Cenicienta debía de tener un número de pie único en el reino. De no ser así, cualquiera podría haberla suplantado… ¿no?cenicienta


Aunque en la memoria colectiva ha prevalecido la versión edulcorada de Disney, más fiel a la del escritor francés Charles Perrault, lo cierto es que sobre Cenicienta (ese personaje de buen corazón sometido a los abusos de sus hermanastras que acaba siendo rescatado por un miembro de la realeza con ayuda de un zapato) existen muchas versiones. La mayoría de los cuentos que hoy conocemos comenzaron su difusión por una tradición oral, propagándose por distintos países durante generaciones -de ahí que sobre una misma historia haya infinidad de versiones e interpretaciones-.

Las primeras historias de Cenicienta se remontan incluso al antiguo Egipto, con Rodophis, una esclava odiada por las demás siervas que la obligaban a hacer los trabajos más pesados y que tenía como amigos a unos pájaros, un mono y un hipopótamo que se convirtieron en sus protectores. Un halcón -el dios Horus- le arrebató una sandalia y la llevó ante el faraón quien vio una señal clara de localizar a su propietaria para convertirla en su esposa. A partir de aquí encontramos versiones de Cenicienta en China, la India, Rusia, Escocia, Italia, Francia y Alemania.

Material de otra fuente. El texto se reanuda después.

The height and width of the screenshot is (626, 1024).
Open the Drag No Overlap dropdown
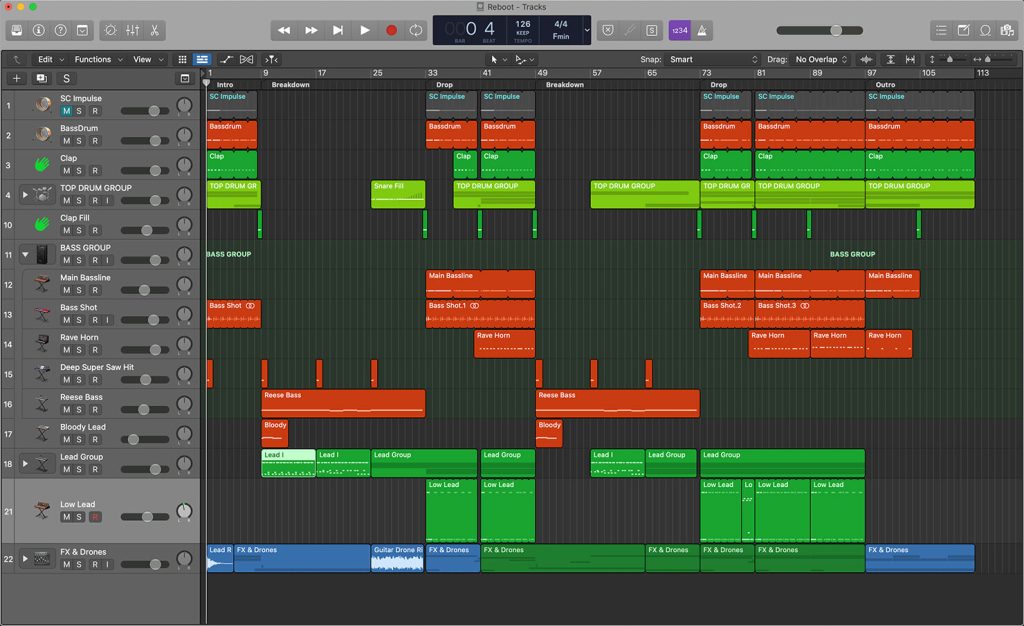[x=820, y=59]
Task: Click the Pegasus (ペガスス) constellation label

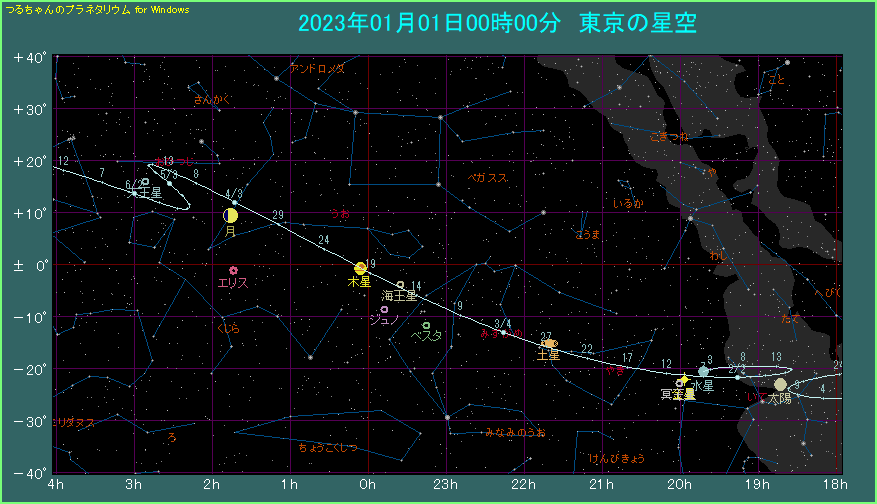Action: pos(487,177)

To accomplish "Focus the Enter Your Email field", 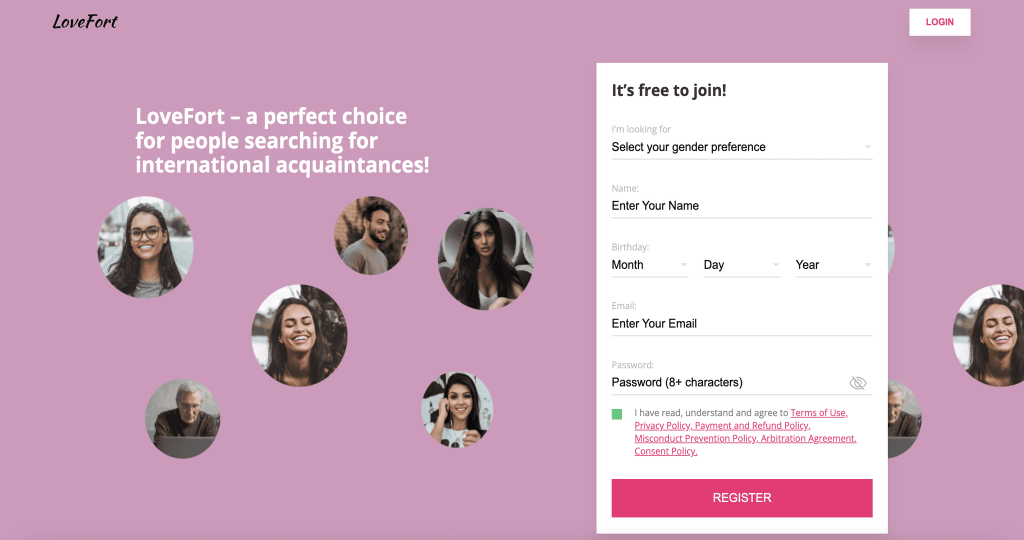I will 741,324.
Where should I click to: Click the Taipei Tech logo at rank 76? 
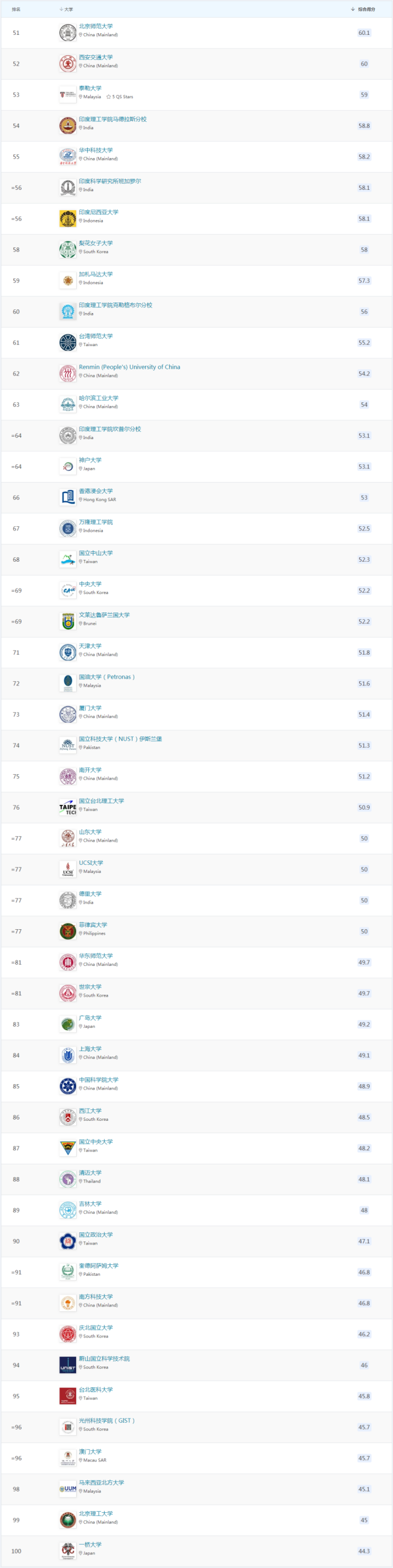pos(67,807)
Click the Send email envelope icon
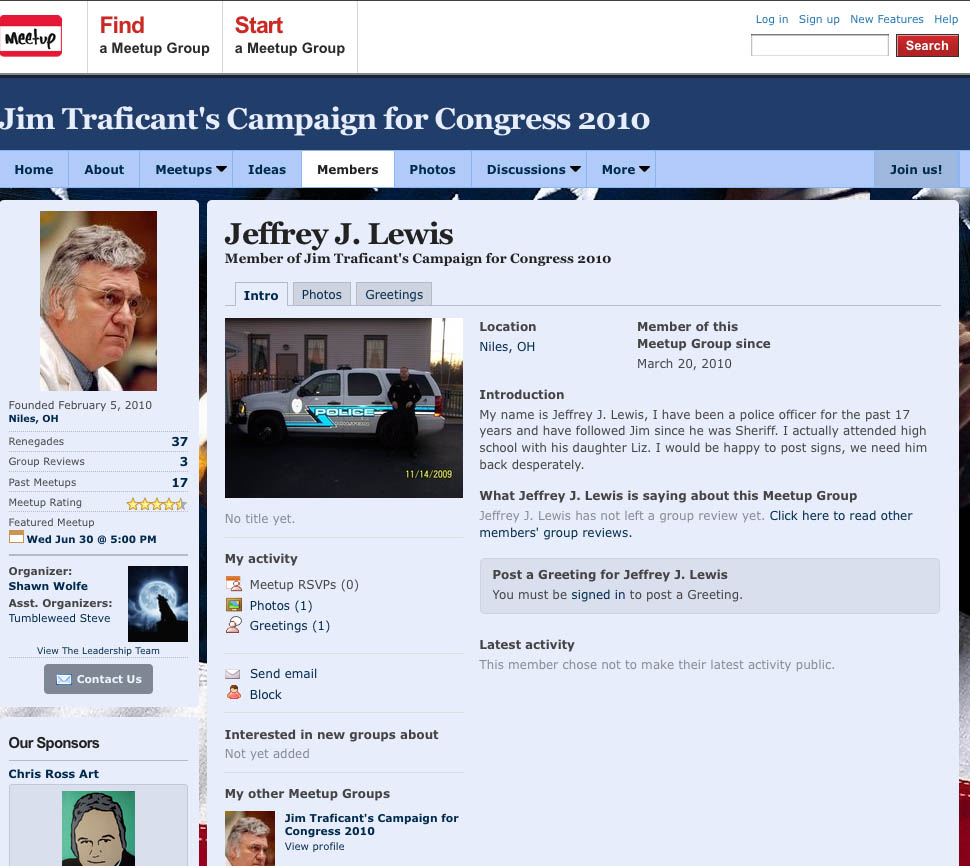 [x=233, y=674]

Giambattista Basile incluiría la historia de Cenicienta con el titulo “La gata del hogar” en su colección de cuentos de hadas Pentamerón  (1634-1636). En 1697, Charles Perrault daba forma literaria a este cuento titulado Cenicienta o El zapatito de cristal, convirtiéndose en la más extendida y popular y excluyendo los componentes de la historia más violentos. Algo distinto a lo difundido por los hermanos Grimm en Cuentos de la infancia y del hogar, donde quedan recogidos parajes sangrientos como la mutilación de los pies de las hermanastras de Cenicienta en su intento de encajarlos en el zapato y el cruento final, en el que los pájaros pican los ojos a las hermanastras hasta dejarlas ciegas.